• **Saved data entries**
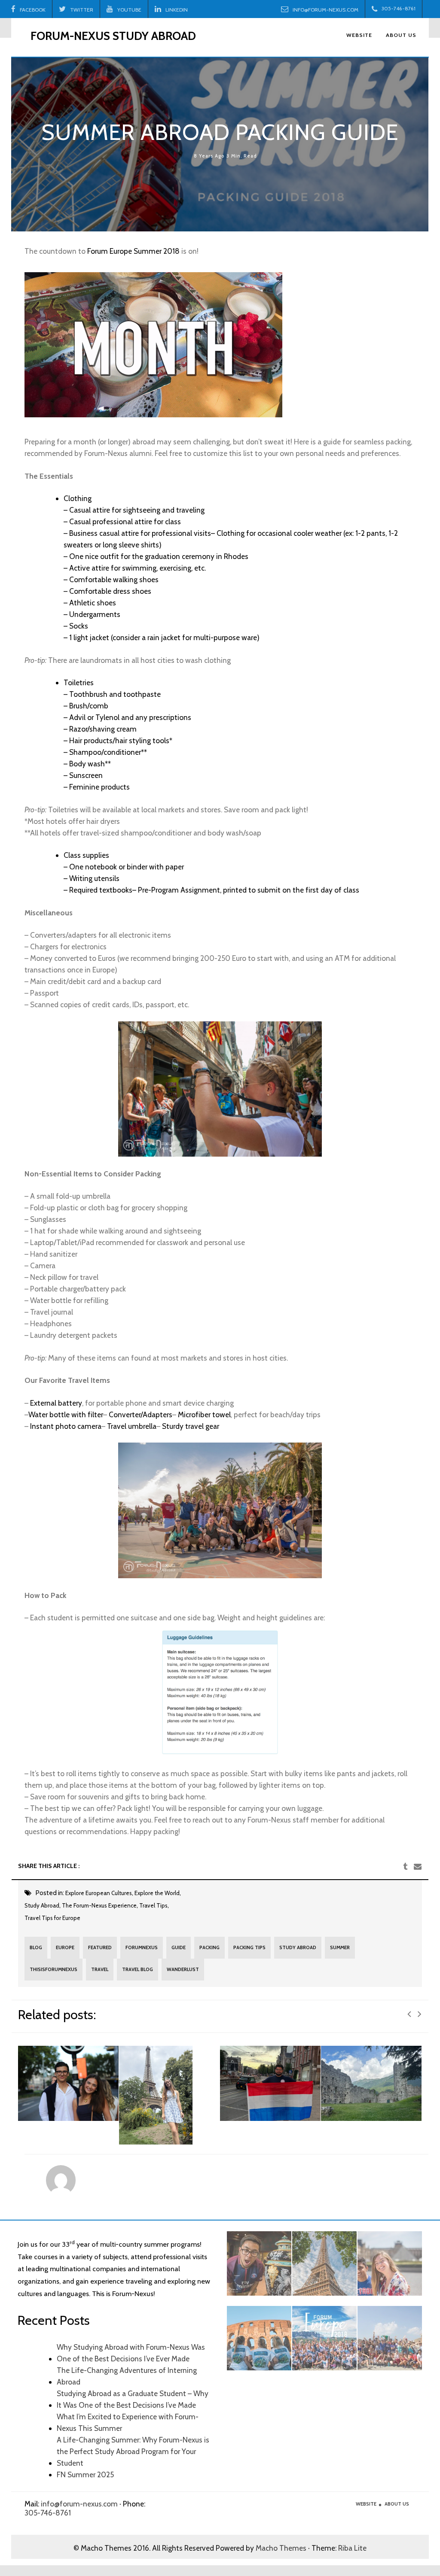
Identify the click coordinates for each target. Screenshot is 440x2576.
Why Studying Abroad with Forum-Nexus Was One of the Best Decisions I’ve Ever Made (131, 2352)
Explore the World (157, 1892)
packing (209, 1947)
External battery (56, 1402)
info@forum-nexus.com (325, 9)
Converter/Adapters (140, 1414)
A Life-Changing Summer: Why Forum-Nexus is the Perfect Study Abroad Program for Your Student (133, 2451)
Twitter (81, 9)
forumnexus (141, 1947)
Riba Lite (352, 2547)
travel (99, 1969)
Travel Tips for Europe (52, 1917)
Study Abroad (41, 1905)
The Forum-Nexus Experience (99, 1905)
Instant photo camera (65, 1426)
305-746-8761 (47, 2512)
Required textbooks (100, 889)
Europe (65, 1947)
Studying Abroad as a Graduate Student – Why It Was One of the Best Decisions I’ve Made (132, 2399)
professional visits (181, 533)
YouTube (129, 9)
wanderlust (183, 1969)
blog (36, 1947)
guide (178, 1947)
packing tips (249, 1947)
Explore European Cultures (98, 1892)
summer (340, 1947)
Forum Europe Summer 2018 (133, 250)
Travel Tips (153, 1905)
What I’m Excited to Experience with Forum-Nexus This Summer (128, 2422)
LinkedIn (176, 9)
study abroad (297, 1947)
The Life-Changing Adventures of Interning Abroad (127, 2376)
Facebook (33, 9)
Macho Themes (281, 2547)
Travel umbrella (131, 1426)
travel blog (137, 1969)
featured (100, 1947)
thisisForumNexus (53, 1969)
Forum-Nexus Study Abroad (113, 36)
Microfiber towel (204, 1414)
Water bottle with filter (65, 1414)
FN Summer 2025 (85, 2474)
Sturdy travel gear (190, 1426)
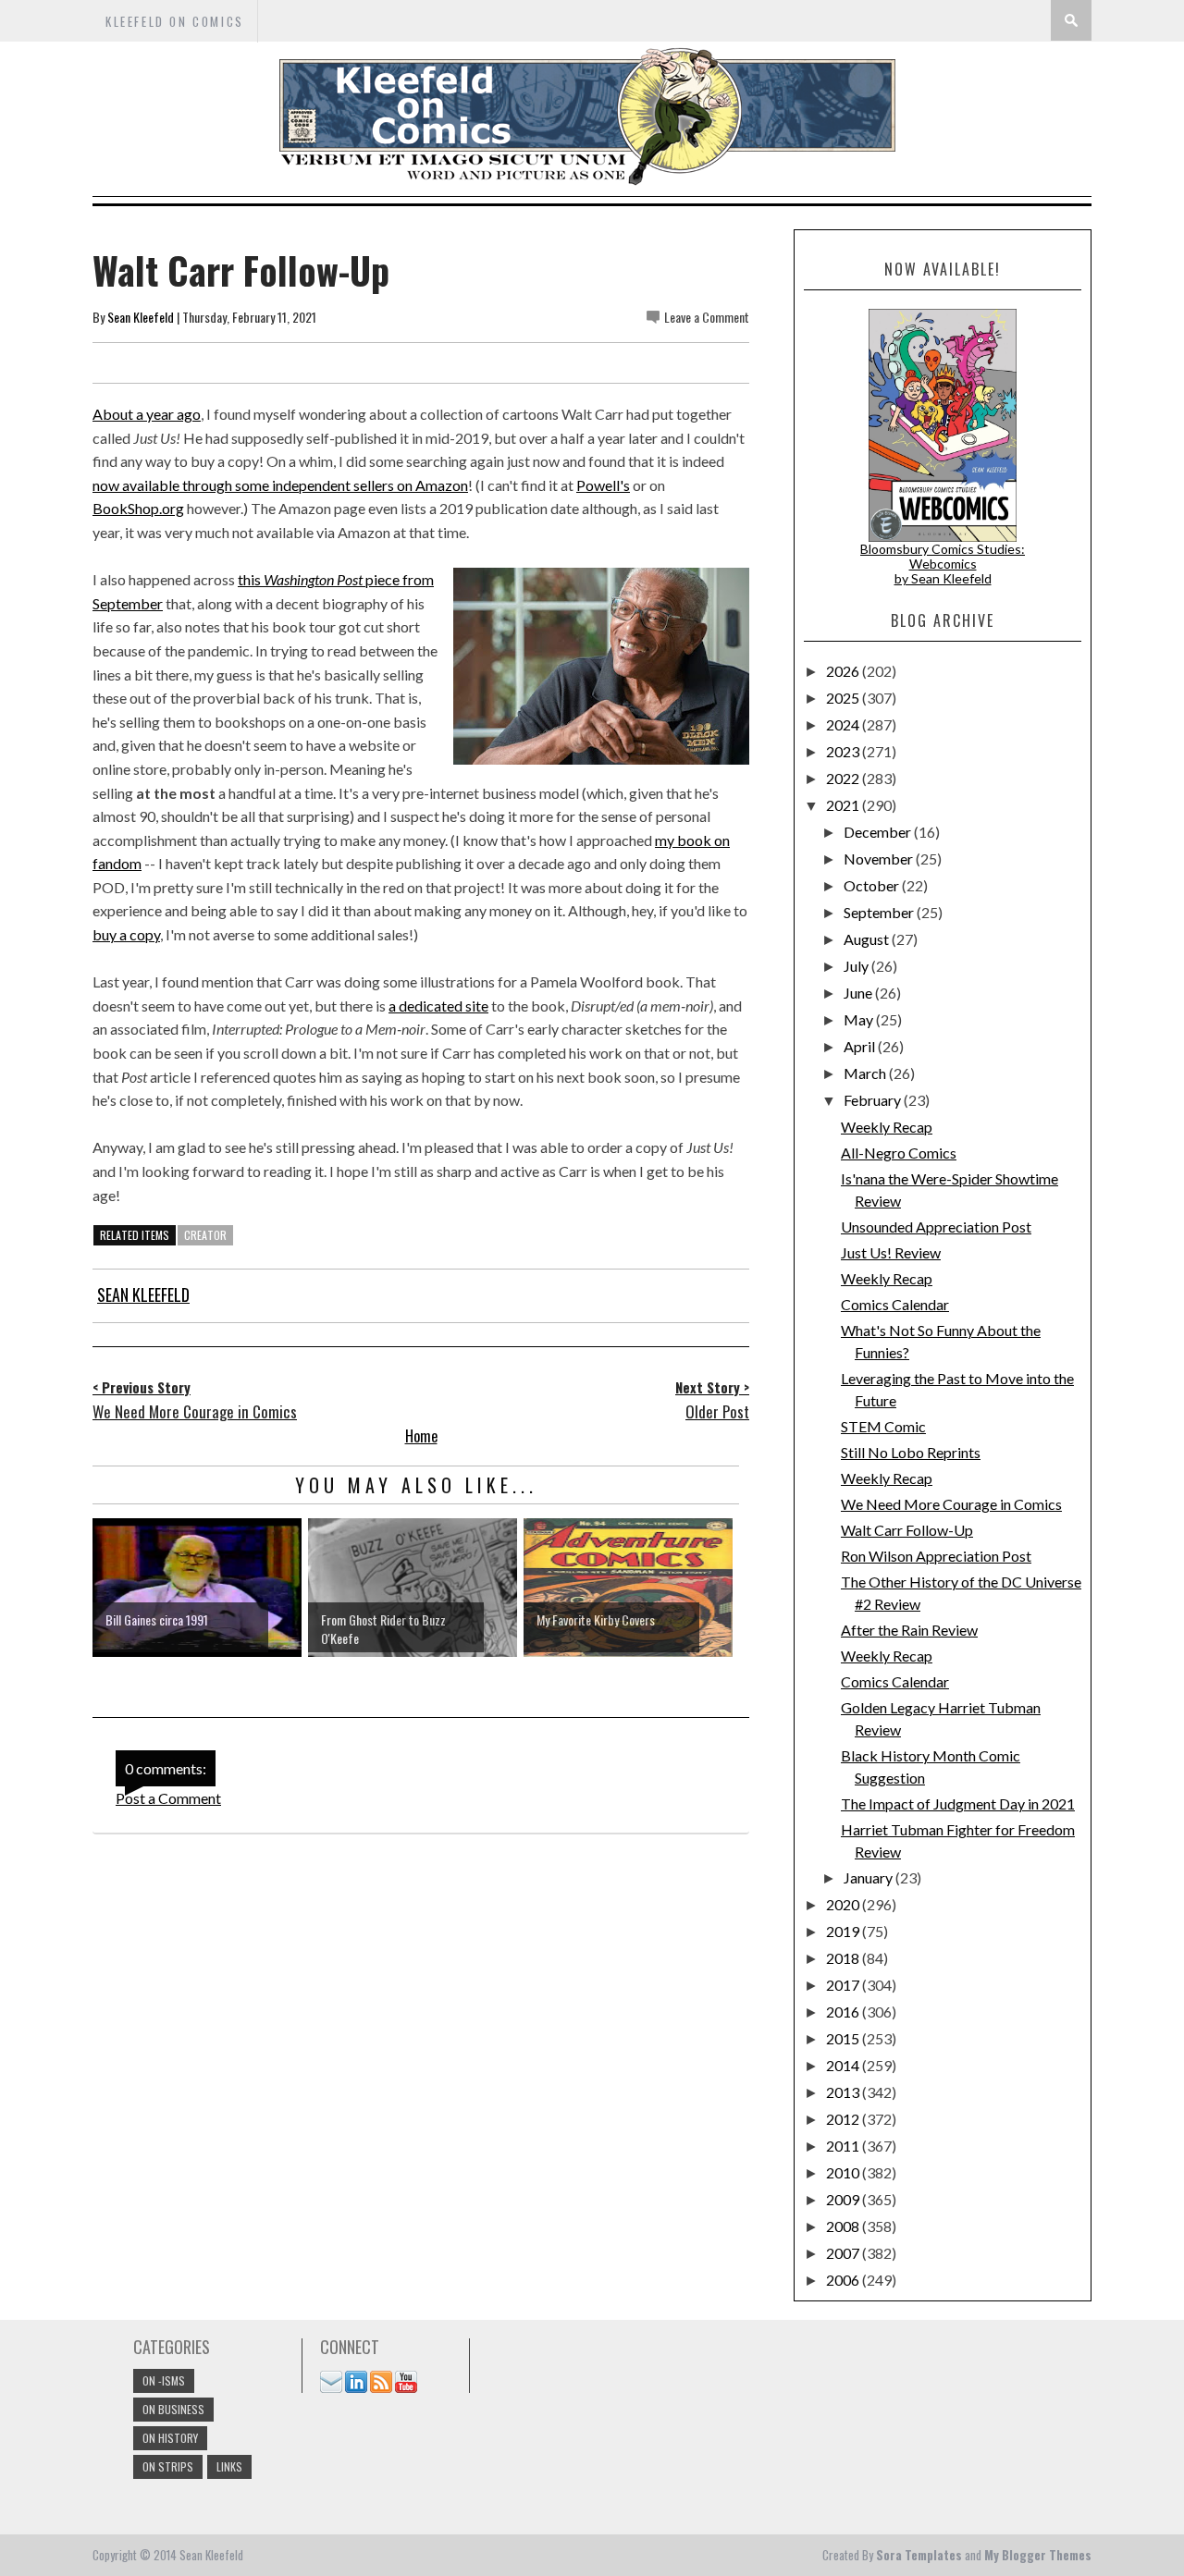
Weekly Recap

• **Task description**
Each entry above should be copied word for word, with the images omitted.

• **Your solution**
Identify the click coordinates for each target. Screenshot is 440x2576.
Why Studying Abroad with Forum-Nexus Was One of the Best Decisions I’ve Ever Made (131, 2352)
Explore the World (157, 1892)
packing (209, 1947)
External battery (56, 1402)
info@forum-nexus.com (325, 9)
Converter/Adapters (140, 1414)
A Life-Changing Summer: Why Forum-Nexus is the Perfect Study Abroad Program for Your Student (133, 2451)
Twitter (81, 9)
forumnexus (141, 1947)
Riba Lite (352, 2547)
travel (99, 1969)
Travel Tips for Europe (52, 1917)
Study Abroad (41, 1905)
The Forum-Nexus Experience (99, 1905)
Instant photo camera (65, 1426)
305-746-8761 (47, 2512)
Required textbooks (100, 889)
Europe (65, 1947)
Studying Abroad as a Graduate Student – Why It Was One of the Best Decisions I’ve Made (132, 2399)
professional visits (181, 533)
YouTube (129, 9)
wanderlust (183, 1969)
blog (36, 1947)
guide (178, 1947)
packing tips (249, 1947)
Explore European Cultures (98, 1892)
summer (340, 1947)
Forum Europe Summer 2018 (133, 250)
Travel Tips (153, 1905)
What I’m Excited to Experience with Forum-Nexus This Summer (128, 2422)
LinkedIn (176, 9)
study abroad (297, 1947)
The Life-Changing Adventures of Interning Abroad (127, 2376)
Facebook (33, 9)
Macho Themes (281, 2547)
Travel umbrella (131, 1426)
travel blog (137, 1969)
featured (100, 1947)
thisisForumNexus (53, 1969)
Forum-Nexus Study Abroad (113, 36)
Microfiber towel (204, 1414)
Water bottle with filter (65, 1414)
FN Summer 2025 (85, 2474)
Sturdy travel gear (190, 1426)
Weekly Recap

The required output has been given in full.